ФРАГМЕНТ ТЕКСТА.
+ + + + + + +
В других странах вручение боевых орденов производится обычно по такому ритуалу. Награжденный становится на одно колено перед начальником, который поочередно прикасается клинком шпаги к одному и другому плечу кавалера. Потом он поднимается, и ему крепится знак в зависимости от степени: кавалерский - на грудь с помощью шпильки, командорский на нашейной ленте - на середину груди, а высшей степени - на широкой ленте через плечо, с креплением на грудь звезды сего ордена, тоже на шпильке. Только в нашей стране да у монголов было введено крепление с помощью винта и гайки. Это, конечно надежнее, но портит ткань кителя.

«За выслугу летов»
+ + + + + + +
ПОСТАНОВКА ЗАДАЧИ 1. Как, согласно фрагменту о вручении боевых орденов, крепится знак кавалерской степени?
ПОСТАНОВКА ЗАДАЧИ 2. Выведите из фрагмента о вручении боевых орденов всё, начиная с «В других странах» и вплоть до «портит ткань кителя.».
ПОСТАНОВКА ЗАДАЧИ 3. Объясните по фрагменту о вручении боевых орденов, в чем плюс и в чем минус крепления знака с помощью винта и гайки.
Листинг получен из другого источника.

ИСХОДНЫЕ ДАННЫЕ.
+ + + + + + +
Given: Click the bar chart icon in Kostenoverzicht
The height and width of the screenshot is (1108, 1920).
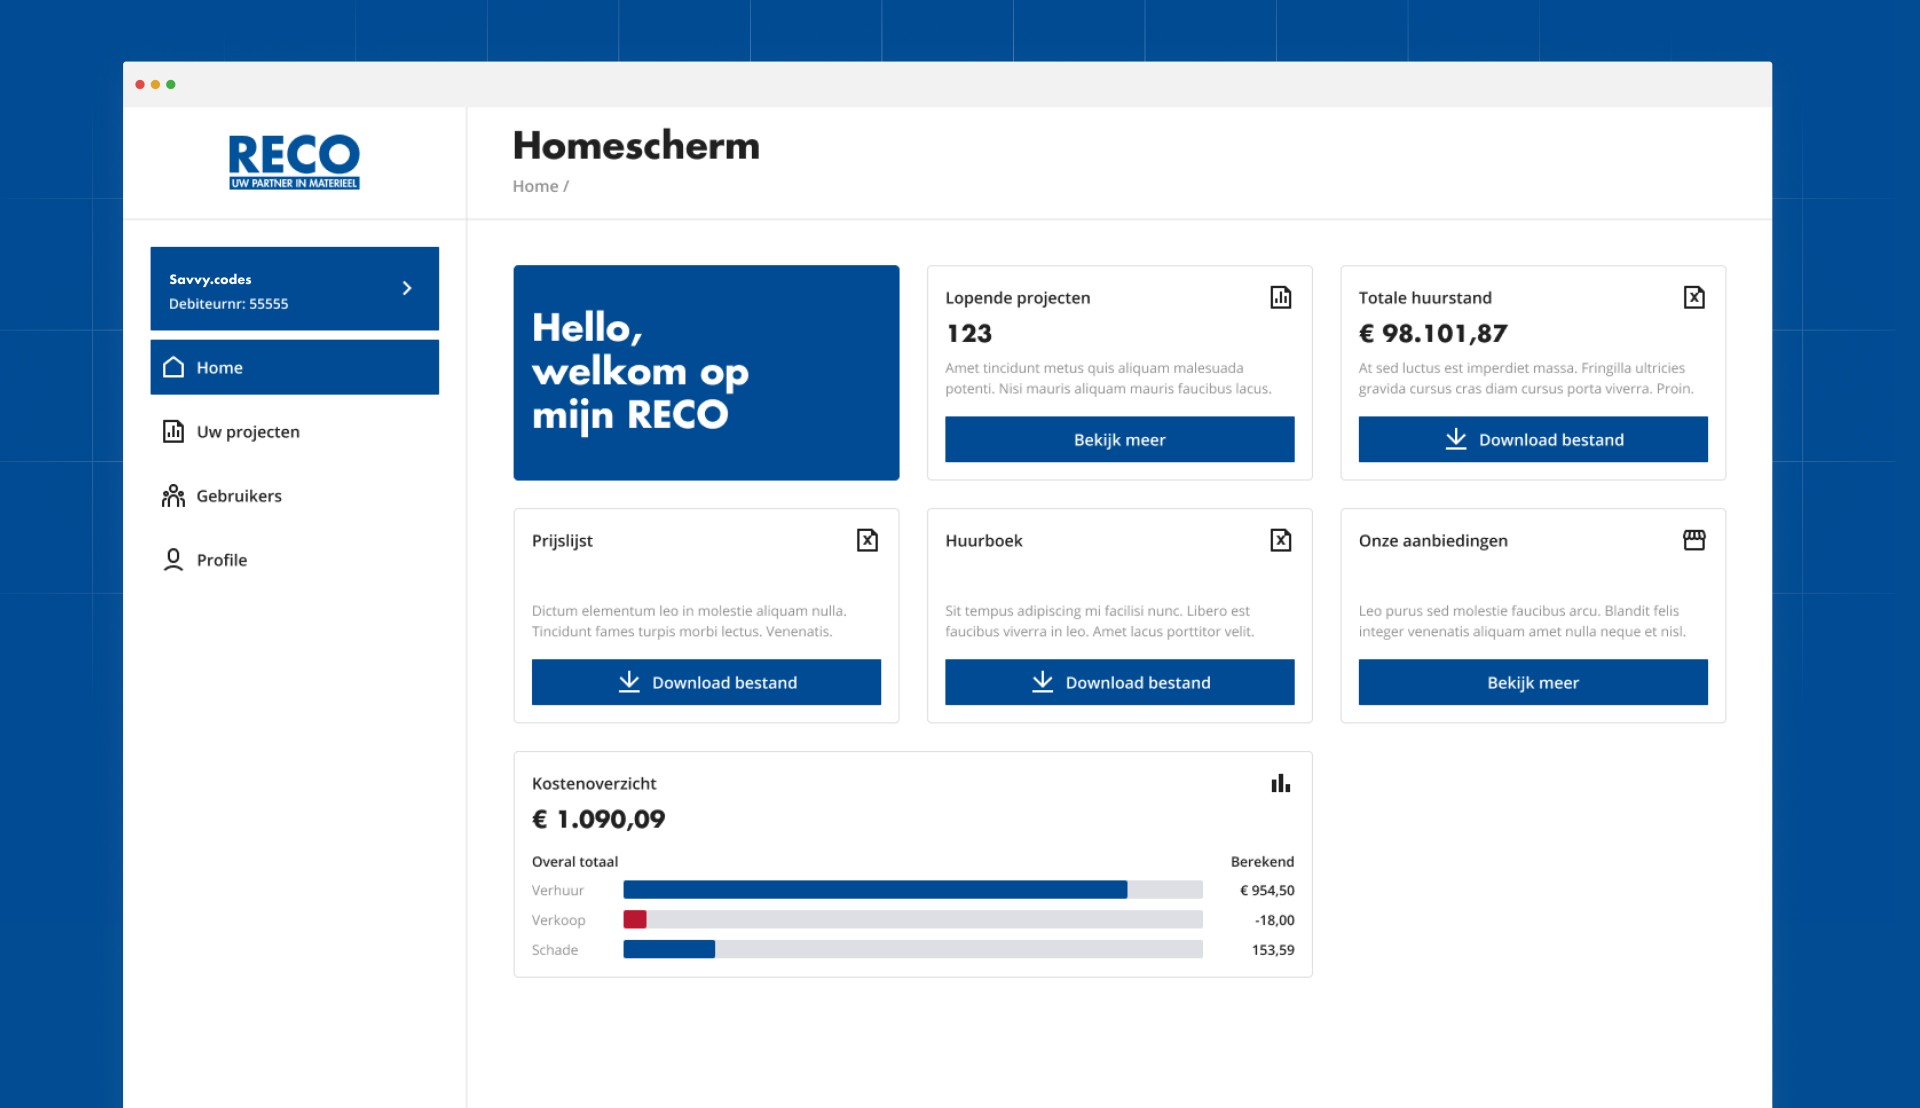Looking at the screenshot, I should pos(1280,783).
+ + + + + + +
РЕЗУЛЬТАТ ВЫПОЛНЕНИЯ 1. На грудь с помощью шпильки.

РЕЗУЛЬТАТ ВЫПОЛНЕНИЯ 2.
В других странах вручение боевых орденов производится обычно по такому ритуалу. Награжденный становится на одно колено перед начальником, который поочередно прикасается клинком шпаги к одному и другому плечу кавалера. Потом он поднимается, и ему крепится знак в зависимости от степени: кавалерский - на грудь с помощью шпильки, командорский на нашейной ленте - на середину груди, а высшей степени - на широкой ленте через плечо, с креплением на грудь звезды сего ордена, тоже на шпильке. Только в нашей стране да у монголов было введено крепление с помощью винта и гайки. Это, конечно надежнее, но портит ткань кителя.

РЕЗУЛЬТАТ ВЫПОЛНЕНИЯ 3. Такое крепление, введенное только в нашей стране и у монголов, надежнее. Однако оно портит ткань кителя.